The Town of Fort Frances is a rural community located in Northwestern Ontario, sharing a border with Minnesota, USA. With a declining population of under 7, 500 and aging infrastructure, the Town of Fort Frances is prioritizing asset management to make the most of limited financial and staff resources. The Town’s asset management inventory includes the following categories: road network, storm services, bridges and culverts, social housing, machinery and equipment, fleet, water services, and sanitary services.
The staff at the Town of Fort Frances support the notion that an asset management plan serves as a strategic financial document that optimizes available resources. However, their main drivers for asset management progress are commonly provincial and federal regulations and funding such as the Federal Gas Tax Fund, Public Sector Accounting Board (PSAB) requirements, O. Reg. 588/17: ASSET MANAGEMENT PLANNING FOR MUNICIPAL INFRASTRUCTURE, and the Ontario Community Infrastructure Fund (OCIF) grant requirements. However, by working with PSD’s asset management consultants, municipal staff have been able to gain a better understanding of the crucial benefits that a comprehensive asset management program and better data can bring to the community. The Town is working towards developing their asset management program, creating a five-year capital plan and making significant strides towards merging their financial and asset management data as well as software systems. Better data and a cohesive software system can lead to more meaningful physical and financial asset analysis, significantly advancing the Town’s capital planning.
The Town of Fort Frances is a remote community located in Northwestern Ontario. They are facing a declining population, aging infrastructure, and limited financial resources. Nonetheless, their case is not unique for northern Ontario communities. Many municipalities in northern Ontario are struggling with a declining population, deteriorating infrastructure, and an economy that is dependent on one or two major industries. In these cases, better management of physical and financial assets must be prioritized. The Town of Fort Frances is actively working towards advancing its asset management program and has been since 2013.

===

According to the passage on Fort Frances, since what year has the Town been working to advance its asset management program? The data that follows is separate from the passage on Fort Frances.

* [COLLECTED MATERIAL]:

===

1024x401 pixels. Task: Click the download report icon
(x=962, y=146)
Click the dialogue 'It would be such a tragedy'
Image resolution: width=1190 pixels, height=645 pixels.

===

* [SOLUTION TO THIS TASK]:
Since 2013.